Incentivando o aborto clandestino: as mortes têm cor e têm classe social
As investidas em impor dificuldades para realização do aborto legal, relegando mulheres às práticas clandestinas, não começou ontem e nem no dia 27. Nem mesmo no início de agosto quando, sob determinação de Jair Bolsonaro, Pazzuello revogou uma nota técnica que mencionava a manutenção do acesso a métodos contraceptivos e procedimentos de aborto previsto em leis no SUS. As investidas de sufocamento aos direitos reprodutivos se apóiam historicamente em uma série de falácias morais que desviam a atenção da saúde reprodutiva e empurram, cada vez mais, as mulheres às situações de aborto clandestino e inseguro.
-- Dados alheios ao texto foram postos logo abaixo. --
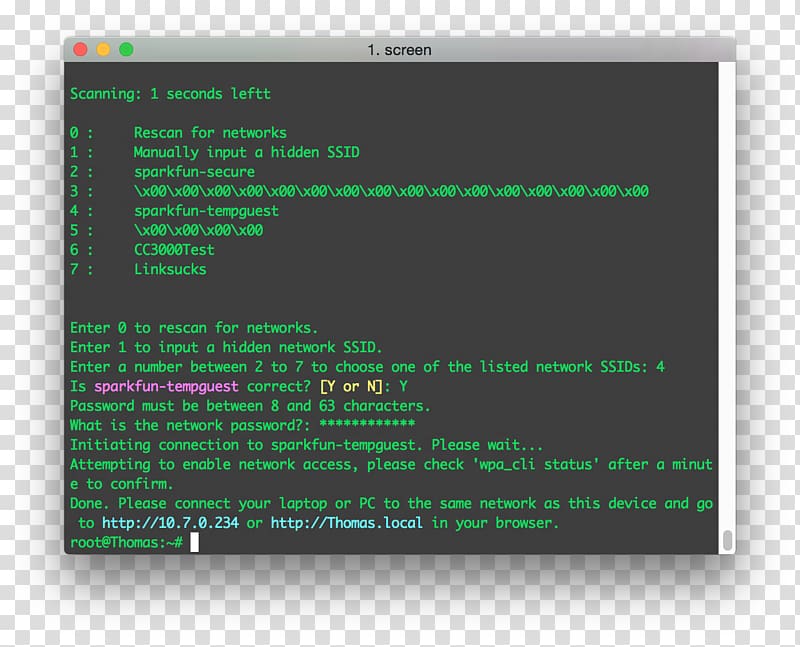Click the terminal cursor block at prompt
800x647 pixels.
tap(194, 542)
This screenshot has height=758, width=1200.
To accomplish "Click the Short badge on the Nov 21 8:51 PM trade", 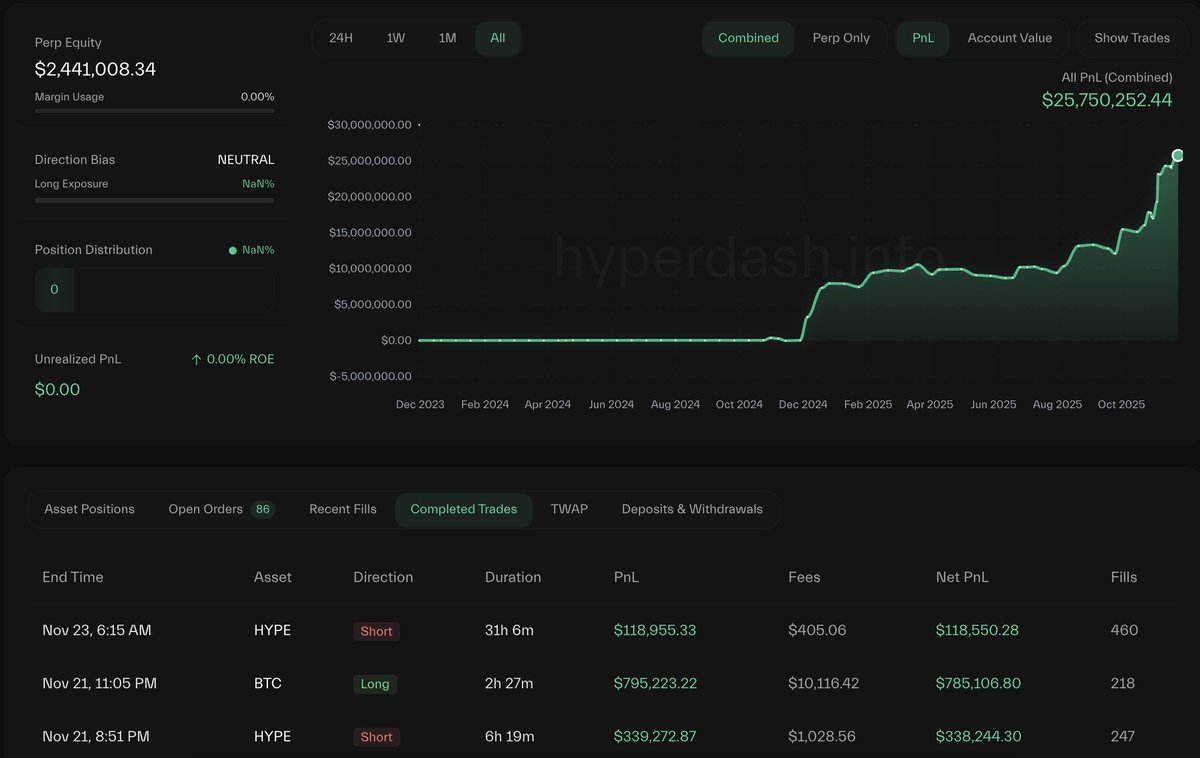I will point(376,737).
O aborto que acontece sem a assistência devida vai se dissolvendo entre as três maiores razões de mortalidade materna no Brasil.
Enquanto isso, a virada de costas também vai para os direitos à saúde reprodutiva de modo geral – incluindo as próprias políticas de assistência à gestação, parto e nascimento, com as quais os autoproclamados “pró-vida” ignoram fortemente – colocando hoje o Brasil no topo das mortes maternas em decorrência de Covid-19. No dia 28, o Ministério da Saúde registrava 6 mil gestantes enfrentando Síndrome Respiratória Aguda Grave (SRAG). Além disso, 221 mortes aconteceram com SRAG e em 155 houve diagnóstico confirmado do novo Coronavírus.
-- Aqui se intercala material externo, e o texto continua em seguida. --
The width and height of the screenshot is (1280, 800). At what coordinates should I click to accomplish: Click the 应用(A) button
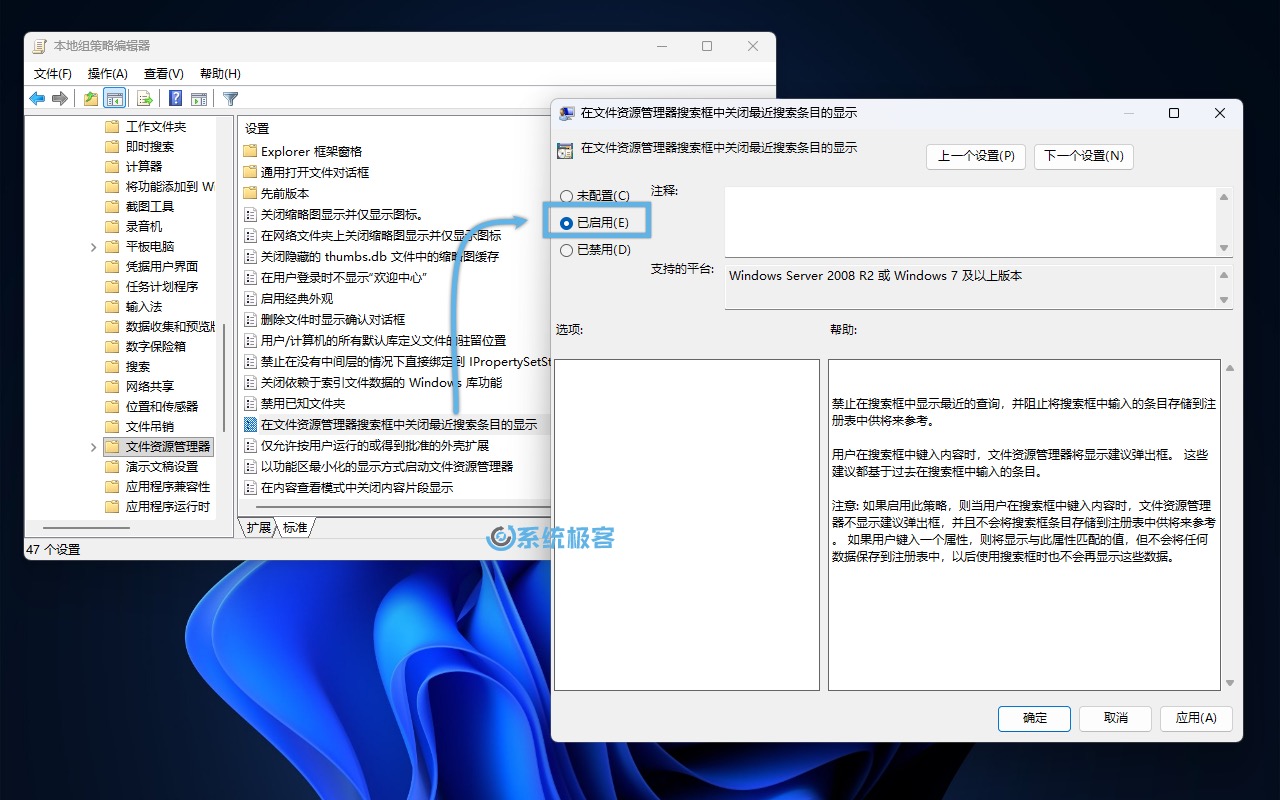(x=1196, y=718)
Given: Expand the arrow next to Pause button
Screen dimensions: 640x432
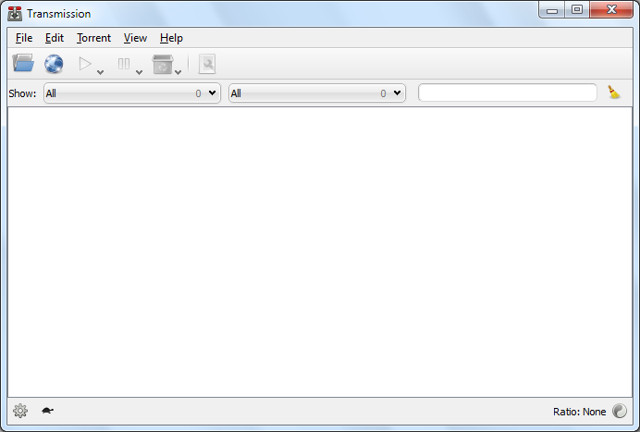Looking at the screenshot, I should (139, 70).
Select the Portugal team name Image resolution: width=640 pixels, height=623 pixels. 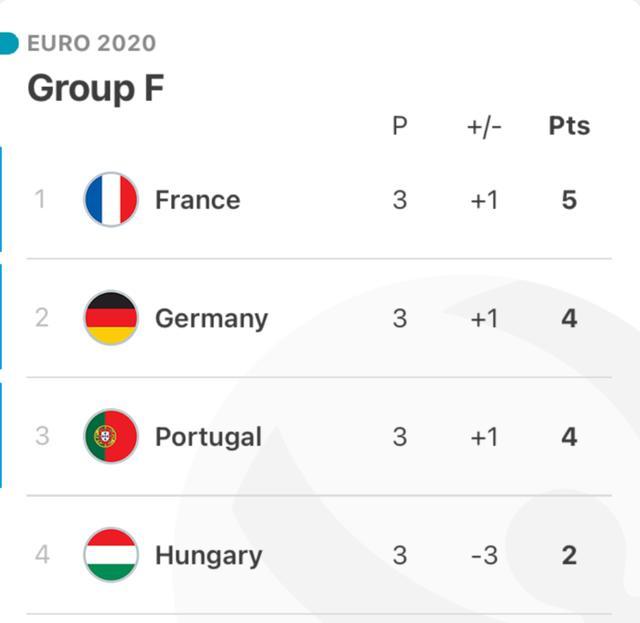click(x=208, y=437)
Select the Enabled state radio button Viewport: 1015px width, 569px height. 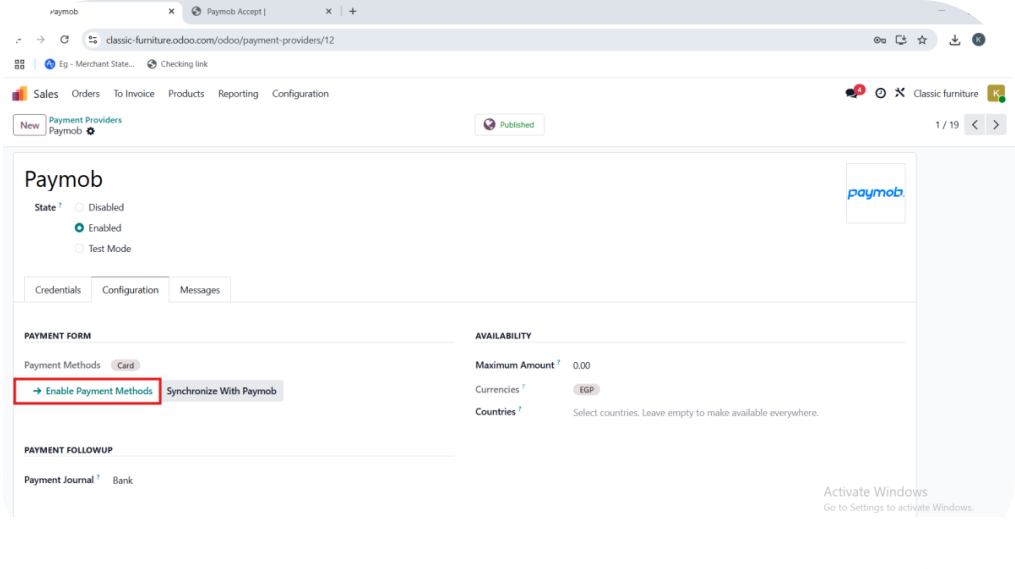click(80, 228)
Sobra olhares, entretanto, para dispensar moralidades abstratas contra as vítimas reais. Legalizado ou não, os abortos acontecem e o racismo estrutural estabelece quem são as maiores vítimas. Numa perspectiva mais geral, segundo dados da Pesquisa Nacional de Aborto, quem mais recorre ao aborto hoje são jovens negras de até 19 anos e com filhos. Além do mais, segundo o Instituto Brasileiro de Geografia e Estatística (IBGE), 3,5% das mulheres pretas já recorreram ao aborto em contrapartida a 1,7% das brancas – mais do que o dobro.
Na verdade, a política de morte que criminaliza o aborto não impede que o procedimento ocorra. Para a revista da Fundação Oswaldo Cruz (Fiocruz), a epidemiologista Rosa Domingues diagnostica: “Manter o aborto como crime não diminui o número de procedimentos, não impede que eles aconteçam, só empurra as mulheres para uma situação de insegurança e clandestinidade” (leia aqui a matéria completa). O que resolve o desfecho das histórias é, mais uma vez, a cor e a classe. “Ricas abortam e pobres morrem”.
Que não nos deixemos encurralar. A violência institucional imposta contra as vítimas de violência sexual, cada vez mais, legitimada e institucionalmente regulamentada pelo Governo Federal, espraiada no interior das unidades de saúde, deve receber uma resposta que avance para o fim da portaria e chegue ao âmago do que é merecido: a vida, a autonomia, e o direito à saúde para todas. Que não nos deixemos encurralar!